The mayor has said he would consider a vaccine mandate for students 12 and older once the vaccine is fully approved by the FDA, since the shots for that age group are currently under emergency authorization. But vaccination uptake has been inconsistent among the city’s schoolkids.
The Department of Education said systemwide, 51.6% of eligible New York City students were fully vaccinated as of February 22nd.
DOE spokesman Nathaniel Styer said “in the coming days” the department will launch a campaign targeting school communities with lower vaccination rates. He did not immediately respond to an inquiry about requiring the COVID vaccine for students for the next school year.
DOE employees were required to be vaccinated under former Mayor Bill de Blasio’s administration.
If the mask mandate is lifted next week as expected, Williams and Lander say the school system needs to find a way to quickly offer “an opt-in approach for teachers and students who wish to remain in all masked classrooms.”
When asked how this alternate structure would work, Lander said the DOE could survey each school community to determine if students and teachers wanted to be in a masked setting.
“I think it’d be very different in different schools. But in those places where some meaningful number of people would like to stay in a masked classroom, it’d be great if we could offer it,” Lander said. “We should try to support principals who would want to do it.”
The city also needs to focus on upgrading ventilation in school buildings, Williams said, and criticized the de Blasio administration for not prioritizing air quality in the school system’s 1,800 buildings.
“I think the last administration let this lapse for too long,” Williams said. “I’m sure it’s a big project. But we have to get started, because ventilation is important in schools and air quality is important.”
READ MORE: NYC Schools Bought Weaker Air Purifiers.

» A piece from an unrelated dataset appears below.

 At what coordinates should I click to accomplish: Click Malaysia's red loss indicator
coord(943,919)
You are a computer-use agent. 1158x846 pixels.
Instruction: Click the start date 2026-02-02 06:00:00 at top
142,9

Now Underventilated Campuses Are More Prone To COVID Cases
Lander and Williams urged the DOE to release the data the city collected on airflow and on airborne pollutants within classrooms and to commit to equipping each classroom with indoor air quality sensors that can dispense real-time measurements.
The officials also requested that the DOE continues to conduct in-school COVID testing and continue to provide masks on campuses even after the mandate is lifted.
Williams said he personally was wary that Adams is trying to lift too many restrictions simultaneously – in addition to lifting the school mask mandate on March 7th, Adams announced that the Key to NYC policy requiring customers of restaurants, gyms and entertainment venues to be vaccinated will also be lifted the same day.
“Those two things are concerning to me. I think you have to do one at a time and see how … things are impacted,” Williams said. “But I think the combination of those things are of concern too – you have to do one thing, see what happens and then do something else.”
This story has been updated with new information.